Conflict resolution is last-write-wins (single-user system -- no merge logic needed).


Cache Schema

The local DuckDB file (offline_cache.db) contains 6 tables:

Table Purpose
cached_articles Mirrors articles.lance -- full article content for offline reading
cached_feeds Mirrors feeds.lance -- feed metadata for the sidebar
cached_categories Mirrors categories.lance -- category tree
cached_settings Mirrors settings.lance -- all settings (key/value)
pending_changes Change log -- id, article_id, action, value, timestamp
cached_logs Log fallback buffer -- entries that failed to write to Lance (see logging.md)

API Endpoint

GET /api/offline-status

Returns the current offline state. Polled by the frontend every 30 seconds.

{
  "offline": false,
  "pending_changes": 0,
  "pending_logs": 0,
  "last_snapshot": "2026-03-18T10:30:00Z",
  "cache_articles": 342
}
Field Type Description
offline bool Whether the server is currently in offline mode
pending_changes int Number of queued writes waiting to flush/replay
pending_logs int Number of log entries in cached_logs waiting to drain back to Lance
last_snapshot string ISO 8601 timestamp of the last successful snapshot
cache_articles int Number of articles in the local cache

Frontend

The browser UI shows a banner at the top of the page:

  • Offline: Amber banner -- "Working offline -- N changes pending"
  • Back online: Green banner -- "Back online -- changes synced" (auto-hides after 5 seconds)

The banner appears automatically based on the /api/offline-status poll. No user action is needed.


Settings Reference

All offline settings are stored in the settings Lance table (same as all other runtime settings).
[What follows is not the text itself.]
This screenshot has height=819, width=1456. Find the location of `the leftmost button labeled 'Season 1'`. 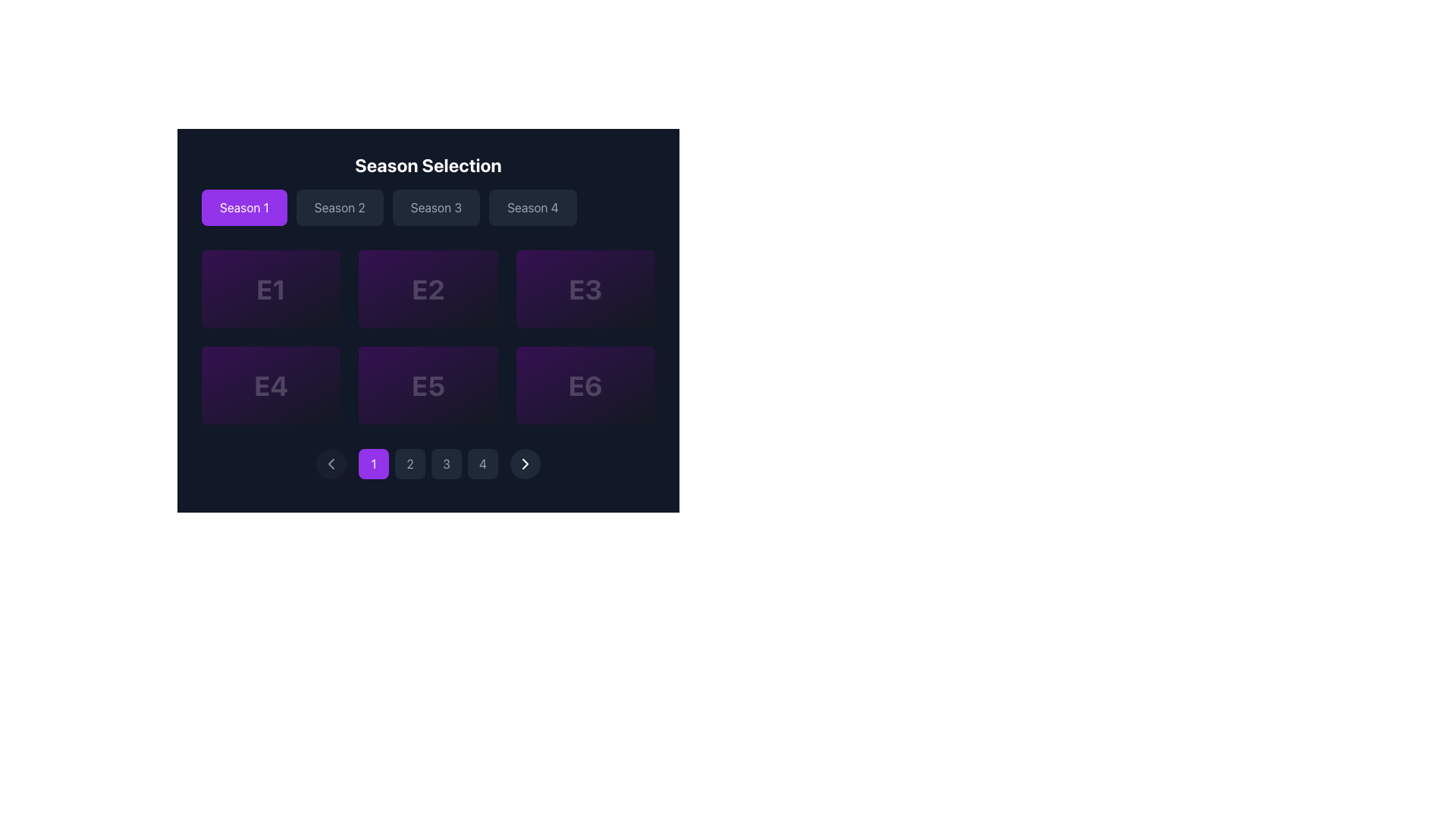

the leftmost button labeled 'Season 1' is located at coordinates (244, 207).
They can be read and written via GET/PUT /api/settings.

Key Default Description
offline_snapshot_interval_mins 10 Snapshot interval in minutes
offline_article_days 7 Days of articles to cache (by updated_at)
offline_cache_path ./data/offline_cache.db Path to the local DuckDB cache file

Files

File Role
server/db/offline_cache.go Cache manager -- DuckDB file ops, snapshot, pending changes, flush/replay, eviction
server/db/cache.go In-memory write cache -- CTE overlay for immediate read visibility of pending changes
server/db/lance_windows.go Windows Store -- buffered write path + offline fallback on all read/write methods
server/db/lance_cgo.go Linux/FreeBSD Store -- same buffered write path + offline fallback
server/db/fscheck_windows.go Windows local-FS detection (GetDriveTypeW)
server/db/fscheck_other.go Non-Windows local-FS detection (statfs)
server/db/fscheck_linux.go Linux statfs magic-number check
server/db/fscheck_bsd.go FreeBSD/macOS Fstypename check
server/api/offline_status.go GET /api/offline-status endpoint
frontend/js/app.js Offline status polling and banner display
frontend/js/settings-page.js Offline cache settings UI section
frontend/css/style.css Offline banner styling

Limitations

  • Cache age: Articles older than the configured window are not available offline. Starred articles are not exempt -- they follow the same time-window rules.
  • Single user: Conflict resolution is last-write-wins. There is no merge logic for concurrent writers.
  • No fetcher integration: The Python fetcher continues writing to Lance normally. It is unaware of offline mode. New articles fetched while the server is offline won't appear until the next snapshot after reconnection.
  • Full content required: The cache stores full article HTML. If article content is large, the cache file size grows accordingly.

DuckDB Path Separation

When Lance data lives on a network share (NFS, SMB) or S3, the DuckDB database file (server.duckdb) should be on local storage. DuckDB requires a local filesystem for reliable file locking -- network filesystems may silently corrupt the file.

Set duckdb_path in config.toml under [storage]:

[storage]
type = "local"
path = "/mnt/nas/rss-lance"        # Lance data on NFS
duckdb_path = "/var/lib/rss-lance"  # DuckDB on local SSD

The server warns at startup if the DuckDB path is detected as non-local (NFS, SMB, CIFS, removable drive). Detection uses:

  • Windows: GetDriveTypeW API (detects network shares and removable drives)
  • Linux: statfs magic numbers (NFS, CIFS, FUSE, Ceph, Lustre, etc.)
  • FreeBSD/macOS: statfs Fstypename string (nfs, smbfs, cifs, fuse, etc.)